The Theatre is older still, built around 1-2 AD on the slope facing the sea. It seated over 5,000 people and retains its curved seating tiers and substantial stage wall. Standing in the orchestra looking up at the tiers and then beyond to the Mediterranean horizon is one of the better experiences in Mediterranean archaeology.
The Harbour and the Market reveal the economic engine that made everything else possible. Leptis was first a Phoenician trading post, then a Carthaginian dependency, then a Roman province. Its wealth came from olive oil, grain, and wild animals, the city’s amphitheatre was a major supplier of exotic beasts for the games in Rome. The market arcades and quaysides still read clearly even after centuries of neglect.
Getting There
Fly into Tripoli’s Mitiga International Airport (MJI). Tripoli to Al Khums is about 120 km east on the coastal road, roughly 90 minutes by car. Most tour operators run day trips from Tripoli; the tour typically leaves around 8am and includes transport, an English-speaking guide, and lunch, for around $100 per person. The entrance fee to the site is modest and usually bundled with tour costs.

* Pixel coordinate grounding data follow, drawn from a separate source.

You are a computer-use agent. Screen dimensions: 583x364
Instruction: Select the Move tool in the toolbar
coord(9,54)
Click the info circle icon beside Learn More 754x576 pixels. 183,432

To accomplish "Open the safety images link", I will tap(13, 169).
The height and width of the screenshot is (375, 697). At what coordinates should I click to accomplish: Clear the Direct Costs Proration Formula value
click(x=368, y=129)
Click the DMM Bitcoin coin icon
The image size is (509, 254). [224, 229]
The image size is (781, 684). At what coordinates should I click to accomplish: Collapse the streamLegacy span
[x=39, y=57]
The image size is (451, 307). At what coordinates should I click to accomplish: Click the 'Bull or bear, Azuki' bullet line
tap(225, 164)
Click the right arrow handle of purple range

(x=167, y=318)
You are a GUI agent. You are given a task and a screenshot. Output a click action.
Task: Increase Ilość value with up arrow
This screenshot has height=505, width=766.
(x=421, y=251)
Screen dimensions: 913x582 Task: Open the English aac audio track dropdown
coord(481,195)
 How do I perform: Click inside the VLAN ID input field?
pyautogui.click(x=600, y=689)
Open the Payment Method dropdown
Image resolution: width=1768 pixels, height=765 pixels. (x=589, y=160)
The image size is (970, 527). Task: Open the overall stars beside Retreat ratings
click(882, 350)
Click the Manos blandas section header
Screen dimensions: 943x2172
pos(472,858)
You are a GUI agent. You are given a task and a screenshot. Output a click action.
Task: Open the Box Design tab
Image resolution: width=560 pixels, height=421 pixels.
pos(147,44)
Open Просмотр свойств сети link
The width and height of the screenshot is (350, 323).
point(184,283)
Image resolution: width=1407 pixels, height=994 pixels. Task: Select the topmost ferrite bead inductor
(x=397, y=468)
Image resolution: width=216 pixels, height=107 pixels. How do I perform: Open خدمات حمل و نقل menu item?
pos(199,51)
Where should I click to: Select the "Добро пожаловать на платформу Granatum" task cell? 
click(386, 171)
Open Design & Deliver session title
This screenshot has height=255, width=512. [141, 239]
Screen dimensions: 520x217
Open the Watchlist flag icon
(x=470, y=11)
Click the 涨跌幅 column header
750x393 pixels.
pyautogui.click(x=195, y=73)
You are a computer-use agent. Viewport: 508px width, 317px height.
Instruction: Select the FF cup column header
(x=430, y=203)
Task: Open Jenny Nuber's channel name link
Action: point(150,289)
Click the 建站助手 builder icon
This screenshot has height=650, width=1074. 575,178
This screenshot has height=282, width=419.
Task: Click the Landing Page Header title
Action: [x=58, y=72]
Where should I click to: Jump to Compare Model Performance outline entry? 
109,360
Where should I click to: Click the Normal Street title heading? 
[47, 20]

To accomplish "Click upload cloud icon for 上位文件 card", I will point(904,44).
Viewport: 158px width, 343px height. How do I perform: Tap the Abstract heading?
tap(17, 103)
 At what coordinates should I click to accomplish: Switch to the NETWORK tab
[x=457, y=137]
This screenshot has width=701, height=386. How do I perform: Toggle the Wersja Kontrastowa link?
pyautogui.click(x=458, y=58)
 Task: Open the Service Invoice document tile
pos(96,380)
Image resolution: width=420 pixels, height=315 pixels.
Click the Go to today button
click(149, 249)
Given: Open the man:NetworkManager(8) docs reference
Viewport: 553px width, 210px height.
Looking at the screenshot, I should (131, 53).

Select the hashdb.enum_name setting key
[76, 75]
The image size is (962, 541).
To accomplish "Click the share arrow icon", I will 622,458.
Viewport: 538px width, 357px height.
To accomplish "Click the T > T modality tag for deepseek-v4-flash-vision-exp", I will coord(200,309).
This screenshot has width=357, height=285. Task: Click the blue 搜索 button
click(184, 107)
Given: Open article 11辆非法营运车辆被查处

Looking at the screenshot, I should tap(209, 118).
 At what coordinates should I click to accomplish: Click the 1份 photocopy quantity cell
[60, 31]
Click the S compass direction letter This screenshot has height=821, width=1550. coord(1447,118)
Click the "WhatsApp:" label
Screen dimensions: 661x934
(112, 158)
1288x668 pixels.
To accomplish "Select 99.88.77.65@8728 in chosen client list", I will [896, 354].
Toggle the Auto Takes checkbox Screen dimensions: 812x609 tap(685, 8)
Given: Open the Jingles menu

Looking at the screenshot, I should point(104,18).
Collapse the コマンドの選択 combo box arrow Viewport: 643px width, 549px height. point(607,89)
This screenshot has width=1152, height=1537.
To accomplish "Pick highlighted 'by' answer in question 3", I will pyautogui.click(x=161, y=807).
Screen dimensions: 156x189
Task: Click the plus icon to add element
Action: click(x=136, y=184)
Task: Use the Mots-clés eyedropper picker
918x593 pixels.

Tripoli itself merits a day: the old medina (the Medina of Tripoli) has Ottoman-era architecture, traditional souks, and the Red Castle (Assaraya al-Hamra) museum overlooking the harbour.
Where to Eat and Stay
Eat in Tripoli. Al Khums has basic restaurants near the site, but the better Libyan food is in the capital. Shakshuka (eggs in spiced tomato sauce) and couscous with lamb are the standards. Fresh seafood along the Tripoli waterfront is reliably good.
Stay in Tripoli. The Corinthia Hotel Tripoli is the most reliable upscale option, with consistent standards and a central location. Budget travellers have found smaller guesthouses in the medina area functional and friendly; check current reviews from recent travellers before booking, as conditions change.
Practical Details
Dress conservatively, covered shoulders and legs for both men and women at the site and in town. Remove shoes when entering mosques. Cash in Libyan dinars is essential; currency exchange at banks or hotels in Tripoli before heading out.
Bring a hat, sunscreen, and significantly more water than you think you need. The site has limited shade. A camera with a wide-angle lens earns its weight here; the scale of the forum and basilica is the point.
The absence of crowds is, counterintuitively, part of the experience. You can sit alone on the steps of the theatre, or walk through the forum with no one else in view, and that silence amplifies the strangeness of the place, two thousand years of history, almost entirely intact, in a country most of the world has decided is too complicated to visit.